Very interesting point raised by Guro last week about blocking.\
As beginners, we are taught the De Cuerdas style - hand behind the middle of the stick, triangle footwork away from the attack, stick used as primary shield/blocking.
Now as intermediates, we are into the advanced blocking series, which is leading us toward Serrada. What changed?
In the intermediate/advanced blocking, we are no longer shielding/hiding behind the stick. Instead, our primary block is on the attacker's hand or elbow. In addition, our triangle becomes very narrow, and our footwork almost, but not quite, straight in; jamming the attack. WE ARE CLOSE...VERY CLOSE.
Of course, this is logical when we need to use our hand to block. This alone means we need to be close enough to reach the attacking hand, which cannot be done at medio distance. We are no longer moving away from the strike. Instead, we take the force by jamming it right as the attacking movement begins.

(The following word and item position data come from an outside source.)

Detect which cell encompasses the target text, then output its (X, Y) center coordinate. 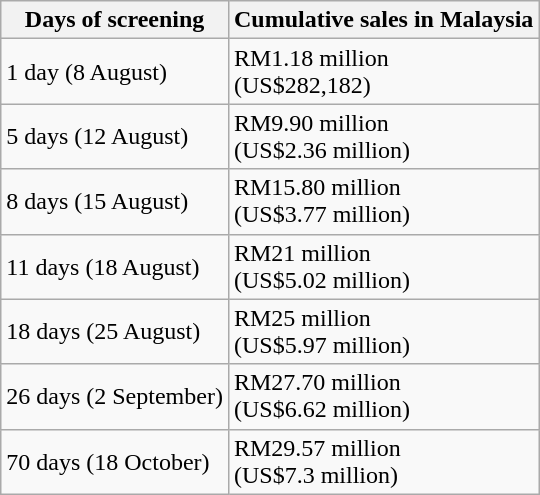
RM21 million(US$5.02 million) (383, 266)
18 days (25 August) (115, 332)
RM9.90 million(US$2.36 million) (383, 136)
5 days (12 August) (115, 136)
RM29.57 million(US$7.3 million) (383, 462)
1 day (8 August) (115, 72)
11 days (18 August) (115, 266)
26 days (2 September) (115, 396)
RM1.18 million(US$282,182) (383, 72)
8 days (15 August) (115, 202)
RM25 million(US$5.97 million) (383, 332)
Days of screening (115, 20)
RM27.70 million(US$6.62 million) (383, 396)
RM15.80 million(US$3.77 million) (383, 202)
70 days (18 October) (115, 462)
Cumulative sales in Malaysia (383, 20)
Locate the cell with the specified text and output its (x, y) center coordinate. 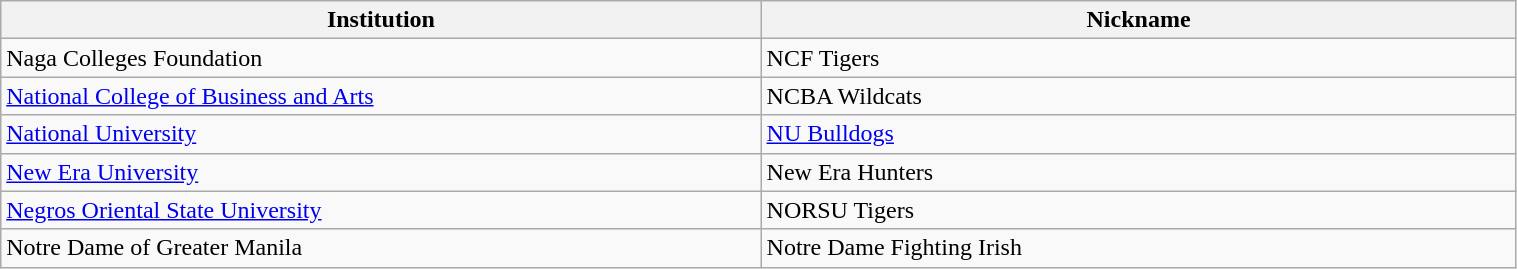
Negros Oriental State University (381, 210)
Institution (381, 20)
NU Bulldogs (1138, 134)
National University (381, 134)
NORSU Tigers (1138, 210)
National College of Business and Arts (381, 96)
New Era Hunters (1138, 172)
Notre Dame of Greater Manila (381, 248)
NCF Tigers (1138, 58)
Nickname (1138, 20)
Naga Colleges Foundation (381, 58)
NCBA Wildcats (1138, 96)
New Era University (381, 172)
Notre Dame Fighting Irish (1138, 248)
Output the (X, Y) coordinate of the center of the cell containing the given text.  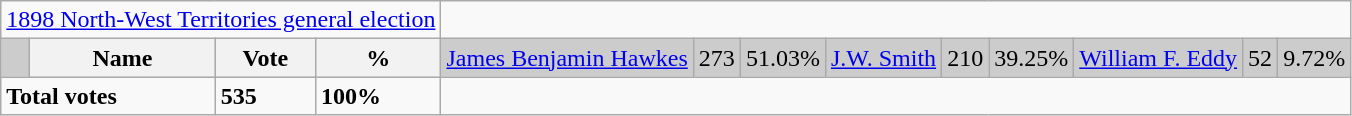
52 (1260, 58)
9.72% (1314, 58)
51.03% (782, 58)
% (378, 58)
J.W. Smith (883, 58)
James Benjamin Hawkes (567, 58)
Total votes (108, 96)
Vote (265, 58)
William F. Eddy (1158, 58)
Name (123, 58)
210 (966, 58)
100% (378, 96)
535 (265, 96)
39.25% (1032, 58)
273 (716, 58)
1898 North-West Territories general election (221, 20)
Extract the [x, y] coordinate from the center of the cell holding the provided text.  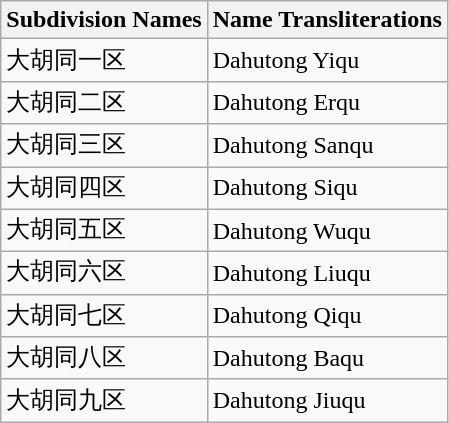
大胡同五区 [104, 230]
大胡同三区 [104, 146]
大胡同四区 [104, 188]
大胡同二区 [104, 102]
Dahutong Wuqu [327, 230]
Dahutong Sanqu [327, 146]
大胡同八区 [104, 358]
大胡同九区 [104, 400]
Dahutong Jiuqu [327, 400]
大胡同六区 [104, 274]
Name Transliterations [327, 20]
Dahutong Erqu [327, 102]
Dahutong Liuqu [327, 274]
Dahutong Baqu [327, 358]
Dahutong Yiqu [327, 60]
大胡同一区 [104, 60]
Dahutong Siqu [327, 188]
Subdivision Names [104, 20]
Dahutong Qiqu [327, 316]
大胡同七区 [104, 316]
Extract the (x, y) coordinate from the center of the cell holding the provided text.  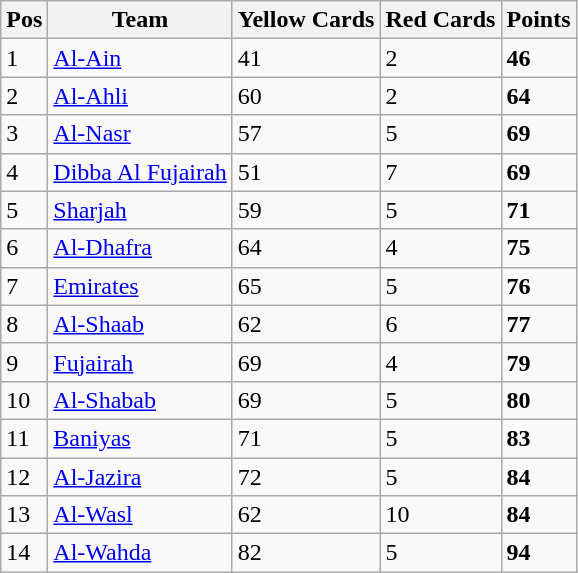
94 (538, 553)
11 (24, 438)
46 (538, 58)
Al-Ain (140, 58)
3 (24, 134)
13 (24, 515)
Al-Wahda (140, 553)
72 (306, 477)
Baniyas (140, 438)
Team (140, 20)
82 (306, 553)
Sharjah (140, 210)
Al-Dhafra (140, 248)
77 (538, 324)
Al-Jazira (140, 477)
14 (24, 553)
41 (306, 58)
Red Cards (440, 20)
Pos (24, 20)
Al-Shabab (140, 400)
76 (538, 286)
65 (306, 286)
59 (306, 210)
9 (24, 362)
51 (306, 172)
79 (538, 362)
Emirates (140, 286)
Dibba Al Fujairah (140, 172)
12 (24, 477)
Fujairah (140, 362)
Al-Ahli (140, 96)
Al-Wasl (140, 515)
8 (24, 324)
75 (538, 248)
57 (306, 134)
80 (538, 400)
83 (538, 438)
Al-Shaab (140, 324)
60 (306, 96)
1 (24, 58)
Points (538, 20)
Yellow Cards (306, 20)
Al-Nasr (140, 134)
Search for the cell housing the specified text and yield its [x, y] center coordinate. 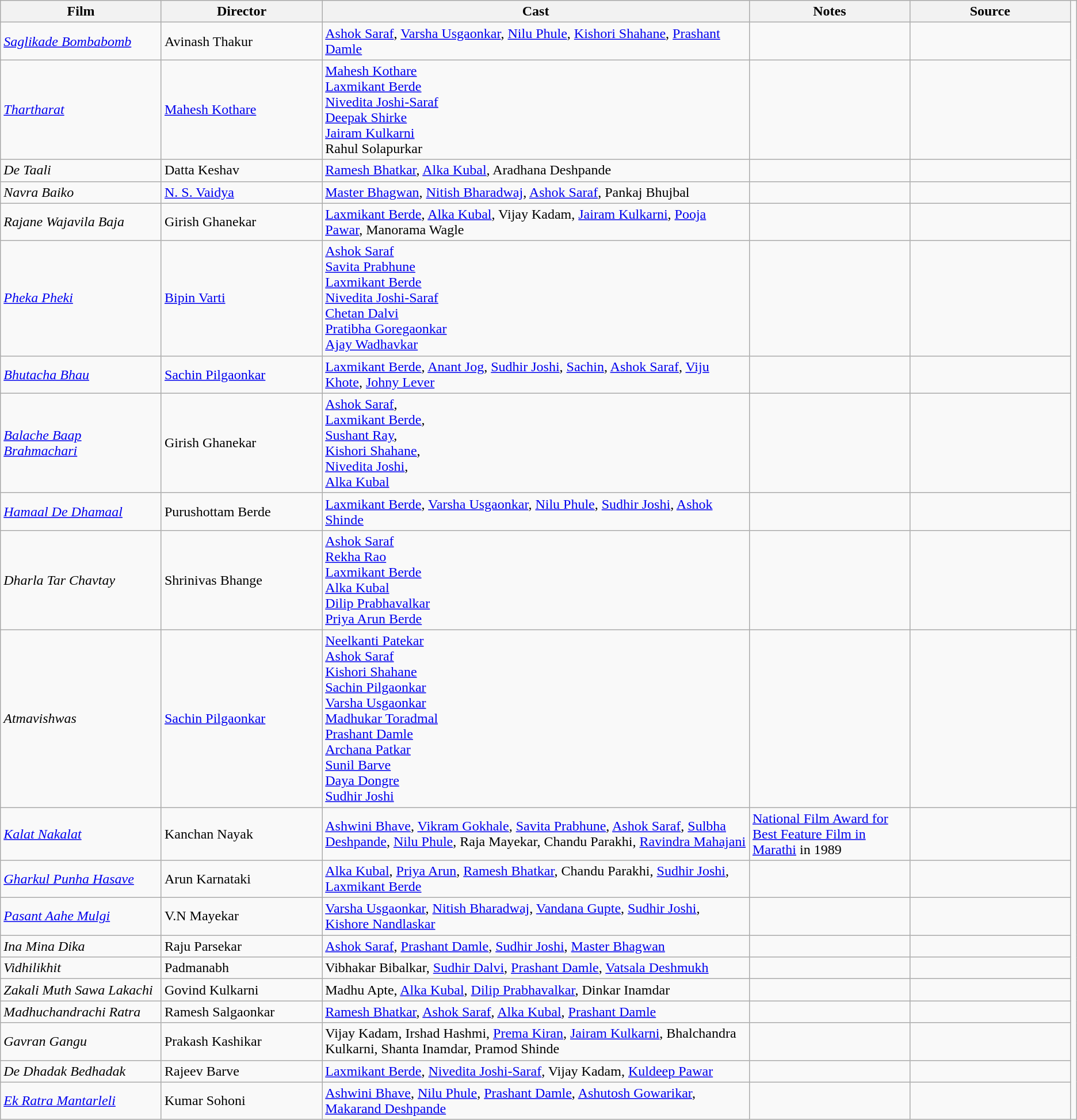
Bipin Varti [242, 298]
Balache Baap Brahmachari [81, 443]
Atmavishwas [81, 718]
Avinash Thakur [242, 41]
Pheka Pheki [81, 298]
Zakali Muth Sawa Lakachi [81, 990]
Rajeev Barve [242, 1071]
N. S. Vaidya [242, 192]
Madhuchandrachi Ratra [81, 1011]
Ek Ratra Mantarleli [81, 1100]
Ashok SarafSavita PrabhuneLaxmikant BerdeNivedita Joshi-SarafChetan DalviPratibha GoregaonkarAjay Wadhavkar [536, 298]
Ashok SarafRekha RaoLaxmikant BerdeAlka KubalDilip PrabhavalkarPriya Arun Berde [536, 580]
Mahesh Kothare [242, 109]
Laxmikant Berde, Alka Kubal, Vijay Kadam, Jairam Kulkarni, Pooja Pawar, Manorama Wagle [536, 222]
Purushottam Berde [242, 511]
Prakash Kashikar [242, 1041]
Bhutacha Bhau [81, 374]
Ashok Saraf, Prashant Damle, Sudhir Joshi, Master Bhagwan [536, 946]
Padmanabh [242, 968]
Vijay Kadam, Irshad Hashmi, Prema Kiran, Jairam Kulkarni, Bhalchandra Kulkarni, Shanta Inamdar, Pramod Shinde [536, 1041]
Thartharat [81, 109]
Arun Karnataki [242, 879]
Ramesh Salgaonkar [242, 1011]
Laxmikant Berde, Nivedita Joshi-Saraf, Vijay Kadam, Kuldeep Pawar [536, 1071]
Ashwini Bhave, Vikram Gokhale, Savita Prabhune, Ashok Saraf, Sulbha Deshpande, Nilu Phule, Raja Mayekar, Chandu Parakhi, Ravindra Mahajani [536, 833]
Govind Kulkarni [242, 990]
Ashok Saraf, Varsha Usgaonkar, Nilu Phule, Kishori Shahane, Prashant Damle [536, 41]
Master Bhagwan, Nitish Bharadwaj, Ashok Saraf, Pankaj Bhujbal [536, 192]
Gharkul Punha Hasave [81, 879]
Ina Mina Dika [81, 946]
Madhu Apte, Alka Kubal, Dilip Prabhavalkar, Dinkar Inamdar [536, 990]
Kanchan Nayak [242, 833]
Varsha Usgaonkar, Nitish Bharadwaj, Vandana Gupte, Sudhir Joshi, Kishore Nandlaskar [536, 916]
Ashwini Bhave, Nilu Phule, Prashant Damle, Ashutosh Gowarikar, Makarand Deshpande [536, 1100]
Laxmikant Berde, Varsha Usgaonkar, Nilu Phule, Sudhir Joshi, Ashok Shinde [536, 511]
Vibhakar Bibalkar, Sudhir Dalvi, Prashant Damle, Vatsala Deshmukh [536, 968]
Cast [536, 12]
Saglikade Bombabomb [81, 41]
Vidhilikhit [81, 968]
Ramesh Bhatkar, Alka Kubal, Aradhana Deshpande [536, 170]
Alka Kubal, Priya Arun, Ramesh Bhatkar, Chandu Parakhi, Sudhir Joshi, Laxmikant Berde [536, 879]
Dharla Tar Chavtay [81, 580]
De Dhadak Bedhadak [81, 1071]
National Film Award for Best Feature Film in Marathi in 1989 [830, 833]
V.N Mayekar [242, 916]
Kalat Nakalat [81, 833]
Ramesh Bhatkar, Ashok Saraf, Alka Kubal, Prashant Damle [536, 1011]
Laxmikant Berde, Anant Jog, Sudhir Joshi, Sachin, Ashok Saraf, Viju Khote, Johny Lever [536, 374]
Rajane Wajavila Baja [81, 222]
Shrinivas Bhange [242, 580]
Kumar Sohoni [242, 1100]
Pasant Aahe Mulgi [81, 916]
Datta Keshav [242, 170]
Ashok Saraf,Laxmikant Berde,Sushant Ray,Kishori Shahane,Nivedita Joshi,Alka Kubal [536, 443]
Raju Parsekar [242, 946]
Navra Baiko [81, 192]
Hamaal De Dhamaal [81, 511]
Film [81, 12]
Source [990, 12]
Gavran Gangu [81, 1041]
Mahesh KothareLaxmikant BerdeNivedita Joshi-SarafDeepak ShirkeJairam KulkarniRahul Solapurkar [536, 109]
Director [242, 12]
De Taali [81, 170]
Notes [830, 12]
Identify which cell holds the provided text, then report its [x, y] central coordinate. 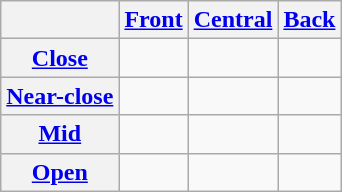
Back [310, 20]
Open [60, 172]
Front [154, 20]
Close [60, 58]
Central [233, 20]
Near-close [60, 96]
Mid [60, 134]
Find where the given text appears and provide that cell's center as (x, y) coordinate. 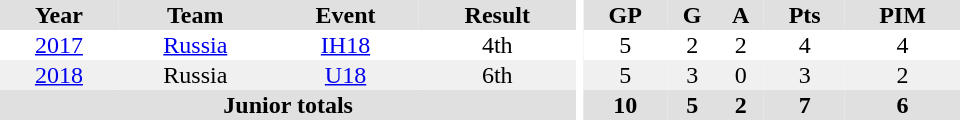
Team (196, 15)
2018 (59, 75)
Year (59, 15)
Pts (804, 15)
IH18 (346, 45)
PIM (902, 15)
10 (625, 105)
0 (740, 75)
6 (902, 105)
U18 (346, 75)
G (692, 15)
7 (804, 105)
4th (497, 45)
Junior totals (288, 105)
6th (497, 75)
Result (497, 15)
Event (346, 15)
A (740, 15)
GP (625, 15)
2017 (59, 45)
Locate the cell with the specified text and output its [X, Y] center coordinate. 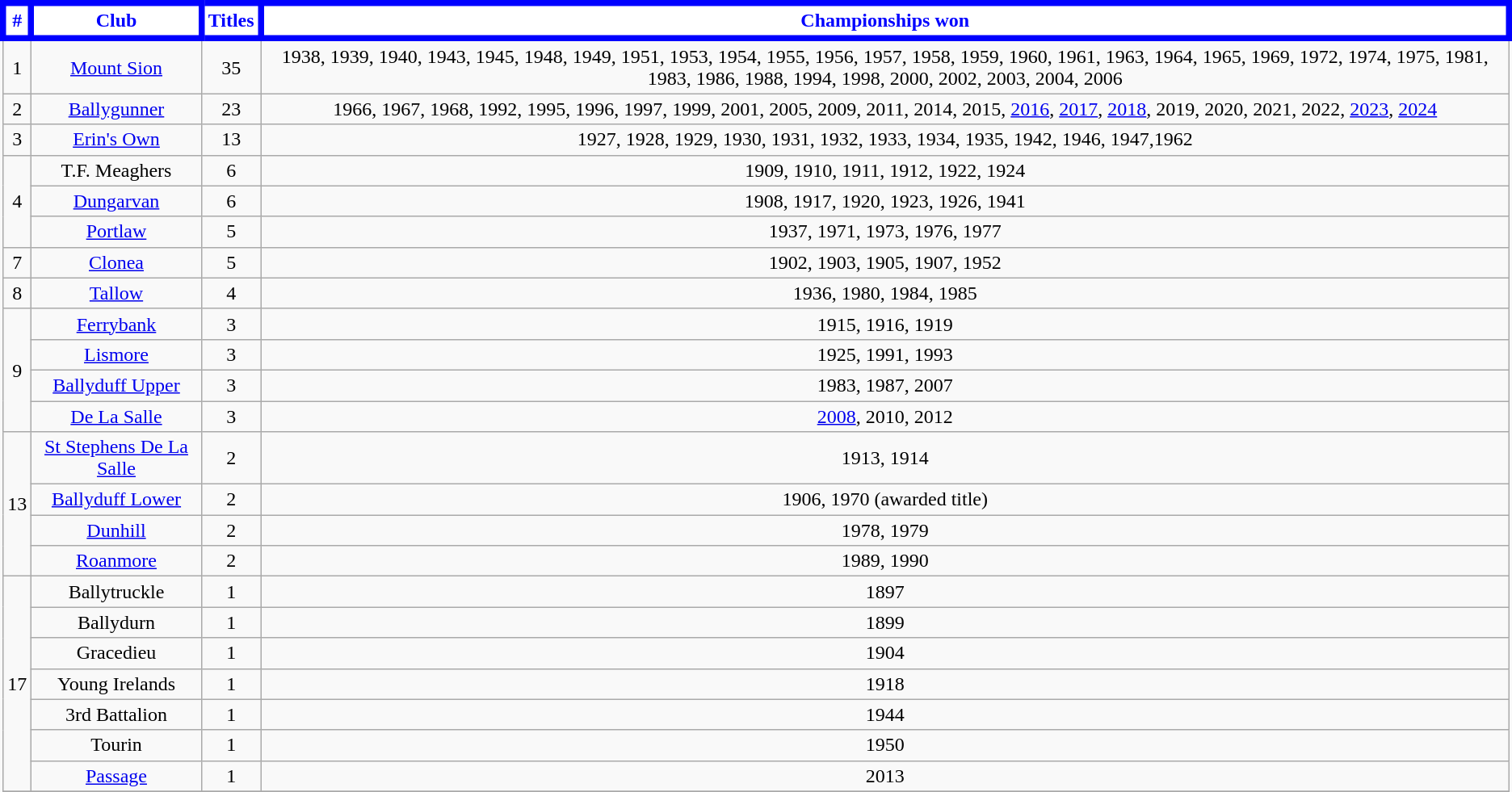
1899 [885, 623]
1989, 1990 [885, 561]
Ballyduff Lower [116, 500]
Championships won [885, 21]
2008, 2010, 2012 [885, 416]
1983, 1987, 2007 [885, 385]
1904 [885, 653]
Ballyduff Upper [116, 385]
1927, 1928, 1929, 1930, 1931, 1932, 1933, 1934, 1935, 1942, 1946, 1947,1962 [885, 140]
1906, 1970 (awarded title) [885, 500]
# [18, 21]
1936, 1980, 1984, 1985 [885, 293]
17 [18, 684]
Dungarvan [116, 201]
Dunhill [116, 531]
2013 [885, 776]
Tallow [116, 293]
Young Irelands [116, 684]
3rd Battalion [116, 715]
23 [231, 109]
1915, 1916, 1919 [885, 324]
1925, 1991, 1993 [885, 355]
Ferrybank [116, 324]
Erin's Own [116, 140]
8 [18, 293]
Mount Sion [116, 66]
7 [18, 262]
Passage [116, 776]
1937, 1971, 1973, 1976, 1977 [885, 232]
Roanmore [116, 561]
Lismore [116, 355]
Titles [231, 21]
9 [18, 370]
1918 [885, 684]
1950 [885, 746]
35 [231, 66]
1978, 1979 [885, 531]
1902, 1903, 1905, 1907, 1952 [885, 262]
Ballydurn [116, 623]
1913, 1914 [885, 459]
St Stephens De La Salle [116, 459]
Ballytruckle [116, 592]
1944 [885, 715]
Ballygunner [116, 109]
Tourin [116, 746]
Portlaw [116, 232]
1909, 1910, 1911, 1912, 1922, 1924 [885, 170]
Clonea [116, 262]
1908, 1917, 1920, 1923, 1926, 1941 [885, 201]
1966, 1967, 1968, 1992, 1995, 1996, 1997, 1999, 2001, 2005, 2009, 2011, 2014, 2015, 2016, 2017, 2018, 2019, 2020, 2021, 2022, 2023, 2024 [885, 109]
Gracedieu [116, 653]
T.F. Meaghers [116, 170]
1897 [885, 592]
Club [116, 21]
De La Salle [116, 416]
Return the [x, y] coordinate for the center point of the cell that contains the specified text.  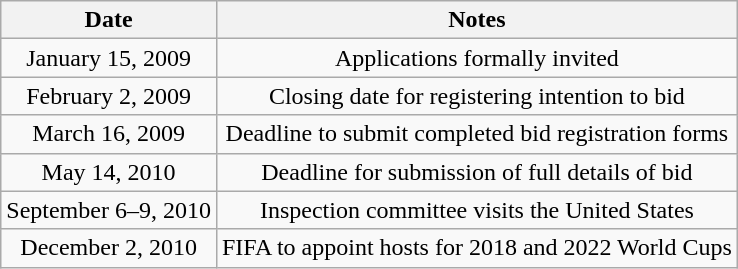
March 16, 2009 [109, 134]
Closing date for registering intention to bid [476, 96]
Applications formally invited [476, 58]
Deadline to submit completed bid registration forms [476, 134]
December 2, 2010 [109, 248]
Date [109, 20]
February 2, 2009 [109, 96]
FIFA to appoint hosts for 2018 and 2022 World Cups [476, 248]
Inspection committee visits the United States [476, 210]
January 15, 2009 [109, 58]
Notes [476, 20]
May 14, 2010 [109, 172]
September 6–9, 2010 [109, 210]
Deadline for submission of full details of bid [476, 172]
Provide the [X, Y] coordinate of the cell's center where the given text is located.  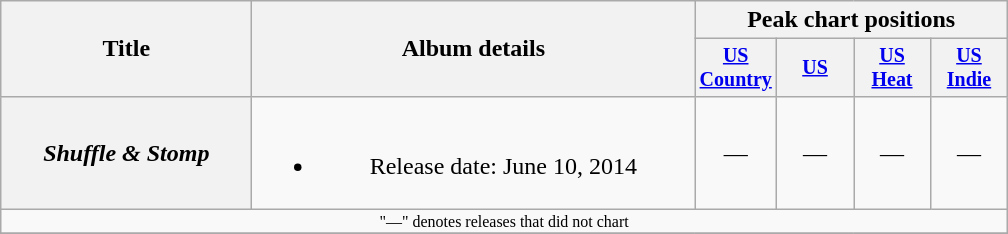
Album details [474, 49]
Release date: June 10, 2014 [474, 152]
US [816, 68]
USHeat [892, 68]
"—" denotes releases that did not chart [504, 221]
Title [126, 49]
Peak chart positions [852, 20]
US Country [736, 68]
Shuffle & Stomp [126, 152]
USIndie [968, 68]
From the cell containing the given text, extract its center point as [x, y] coordinate. 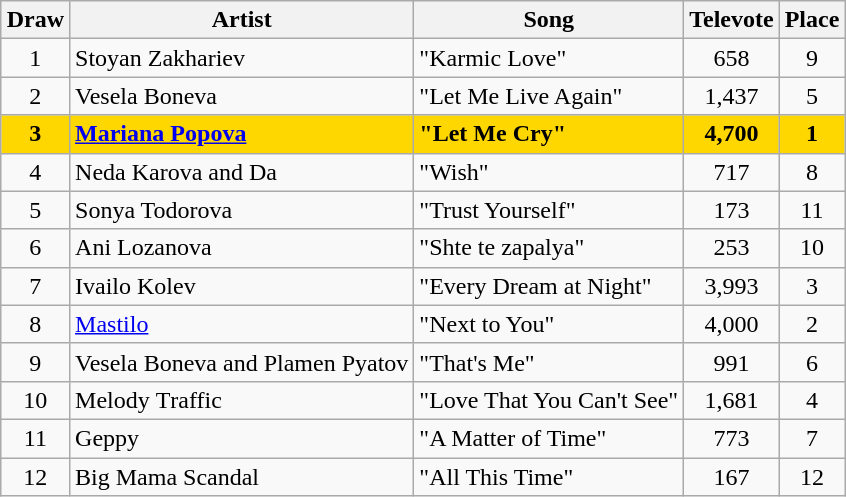
4,000 [732, 324]
Melody Тraffic [242, 400]
Draw [35, 20]
Artist [242, 20]
"Next to You" [549, 324]
"A Matter of Time" [549, 438]
Ani Lozanova [242, 248]
"Wish" [549, 172]
773 [732, 438]
991 [732, 362]
173 [732, 210]
"Love That You Can't See" [549, 400]
Mastilo [242, 324]
3,993 [732, 286]
"Trust Yourself" [549, 210]
Neda Karova and Da [242, 172]
167 [732, 477]
"Shte te zapalya" [549, 248]
Vesela Boneva and Plamen Pyatov [242, 362]
"Let Me Live Again" [549, 96]
Song [549, 20]
1,437 [732, 96]
"That's Me" [549, 362]
Televote [732, 20]
"Every Dream at Night" [549, 286]
Geppy [242, 438]
253 [732, 248]
717 [732, 172]
4,700 [732, 134]
1,681 [732, 400]
Place [812, 20]
"Let Me Cry" [549, 134]
Ivailo Kolev [242, 286]
Vesela Boneva [242, 96]
658 [732, 58]
Sonya Todorova [242, 210]
"All This Time" [549, 477]
Stoyan Zakhariev [242, 58]
"Karmic Love" [549, 58]
Big Mama Scandal [242, 477]
Mariana Popova [242, 134]
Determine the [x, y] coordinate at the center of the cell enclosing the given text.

The more advanced we become, the closer we get to our opponent. The more directly we intercept and get in. Guro Fred and Guro Guillaume use the phrase "get in" a lot, and now it is becoming clearer. The goal in kali is to get in as close as possible, and every move (even in Hakka/Jun Fan) is designed to close distance and get you into the opponent where you can end the fight quickly. You cannot employ the Serrada style blocking without getting in close.
I am just as fascinated by what I see as I was the first day. There is just so much to learn.